One elf-show: Actor Luke Moravec is the dry-humored Crumpet in ‘The Santaland Diaries’
Luke Moravec knows a bit about the Santa-scene. The local actor has had a hand in the Christmas City Express, both as a writer and character at the annual event that combines a short train ride, a seasonal story, and a visit from Mr. Claus.
So it's no surprise he feels a kinship with an elf named Crumpet.
Moravec plays the elf in "The Santaland Diaries," a one-man theatrical production based on David Sedaris's essay about working as one of Santa's helpers at Macy's in New York City. The comedic play, directed by Moravec's wife Cheryl Skafte runs today through Saturday at The Underground. Tickets are $15.
Moravec was a newbie to the Santa-scene when Skafte passed along one of her favorite essays by Sedaris, he said.
"I loved it, I loved it," Moravec said of the essay, which premiered on National Public Radio more than 20 years ago, and later on "This American Life." "It rings true to my holiday experience."
Since then, a yearly reading of the essay has become a family tradition for the couple that has been married five years.
"On Christmas day, we cuddle up together and take turns reading from the book," Skafte said. And, of course, "(we) have a good laugh."
The Sedaris essay is the story of a New York artist who would rather be writing for "One Life to Live," but has taken the job of elf because, as he says in his interview, it's the most ridiculous thing he can think of. Crumpet, as he is called, goes through orientation, earns his green velvet clothing and pointy shoes, then spends his time making small-talk with kiddos, observing terrible parents, flirting with an elf named Snowball, and talking about "One Life to Live" with his coworkers. In between is a rotating cast of Santas, including the always on-point Santa-Santa.
Joe Mantello, a Broadway actor, adapted the essay for the stage in the mid-1990s.
While the story is the same, the play is arranged differently.
"It's not an exact replica," Moravec said. "It's structured in a better way. David Sedaris wrote down the words and the experiences. I don't think he created it with a story arc. He put it in a very real way, (but the playwright) played with it a bit to give it that arc — to give it a complete story."
And Moravec's version won't be in the style of Sedaris, according to Skafte.

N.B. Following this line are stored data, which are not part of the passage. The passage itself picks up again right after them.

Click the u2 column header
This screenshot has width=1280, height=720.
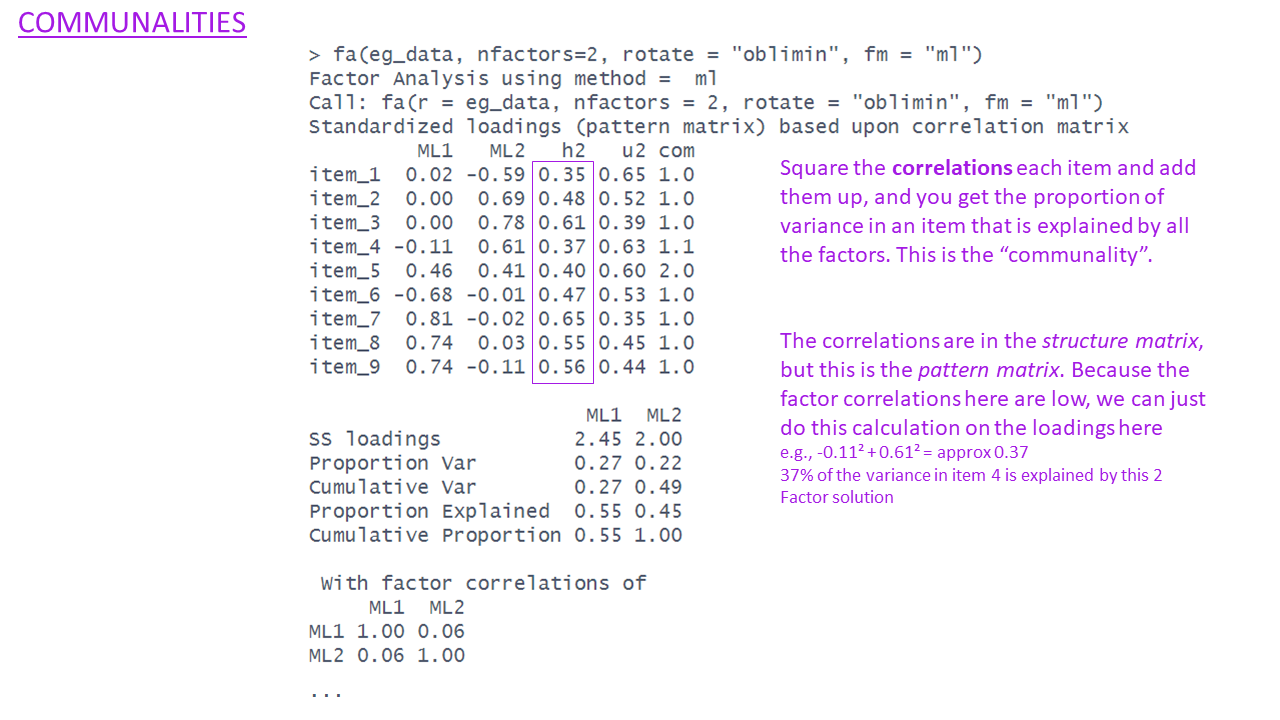pos(633,151)
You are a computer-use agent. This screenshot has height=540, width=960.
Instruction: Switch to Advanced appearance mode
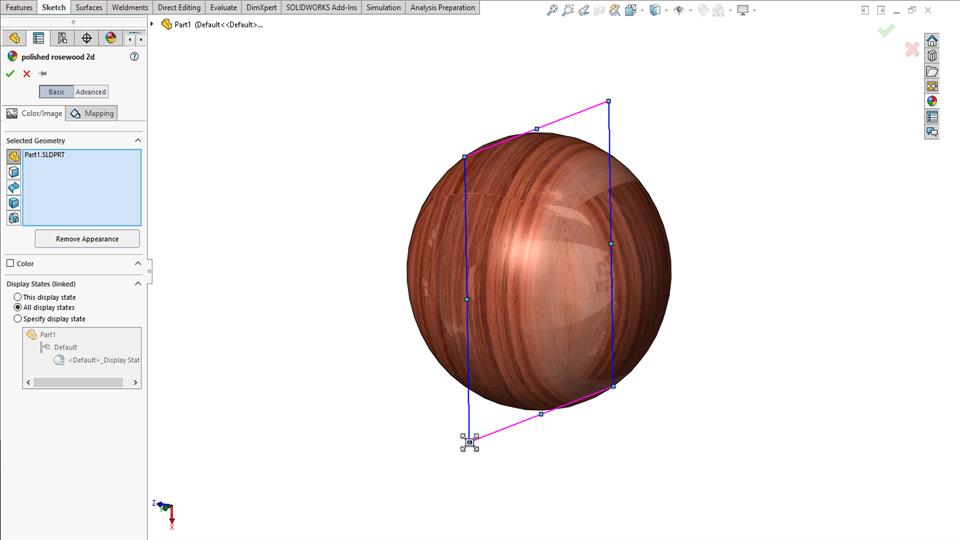[91, 92]
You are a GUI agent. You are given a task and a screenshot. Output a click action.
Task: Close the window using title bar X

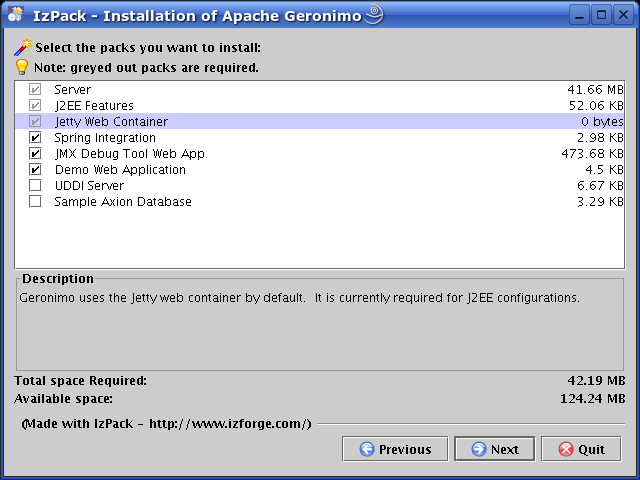click(624, 14)
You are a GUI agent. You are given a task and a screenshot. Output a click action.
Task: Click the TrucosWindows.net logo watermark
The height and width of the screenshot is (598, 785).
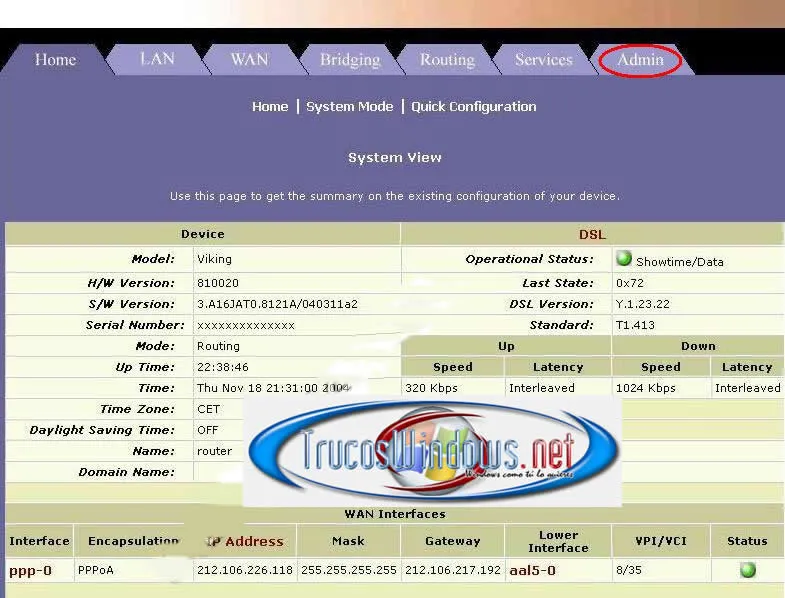coord(433,452)
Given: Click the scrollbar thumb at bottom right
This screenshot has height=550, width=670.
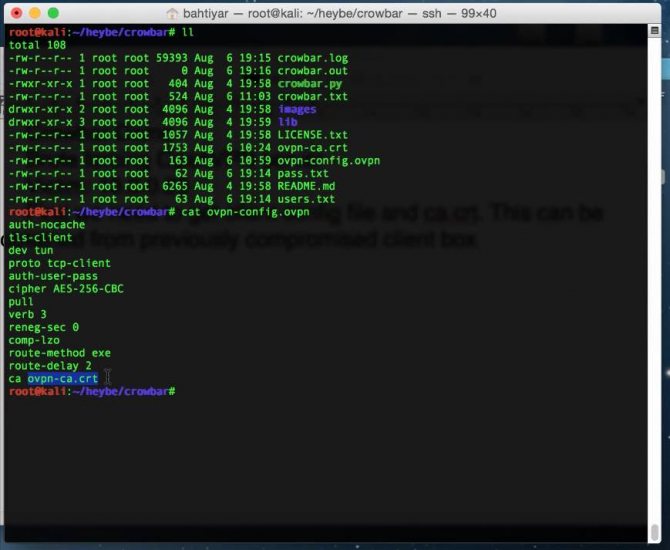Looking at the screenshot, I should coord(656,531).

"He's brought his own character and professionalism and talent to the stage and has interpreted the story in an honest and fun way," Skafte said. "He's trying to embody those qualities of the David Sedaris story — honesty and ridiculousness fused together for a meaningful evening of storytelling."
The 50-minute show is light on accessories — "We have to have a Santa chair, but I don't think we have a single prop," Skafte said — but includes the on-stage costume transformation to full-on elf.
This is Moravec's first time one-man show, but it's not his first "one-man" descriptor. He plays all the instruments in his one-man band, Zozatras: vocals, guitar, keyboard, harmonica, drums. He described the sound as "skiffle rock." Moravec couldn't find a muse, he said, when he started writing songs two years ago. He decided that a caper-solving canine would do.
"My love of 'Scooby Doo' would be my muse," he said. So he began writing about episodes.
Zozatras will perform original songs and Christmas classics following "The Santaland Diaries."
"I hope no one is showing up with a notepad and being a critic," he said of the Zozatras show. "I do have fun with it. My goal is to make it as good of a musical presentation as I can. Are there going to be missteps along the way? Yeah. I'm playing four instruments."
IF YOU GO
What: "The Santaland Diaries"
When: 8 p.m. today-Saturday
Where: The Underground, 506 W. Michigan St.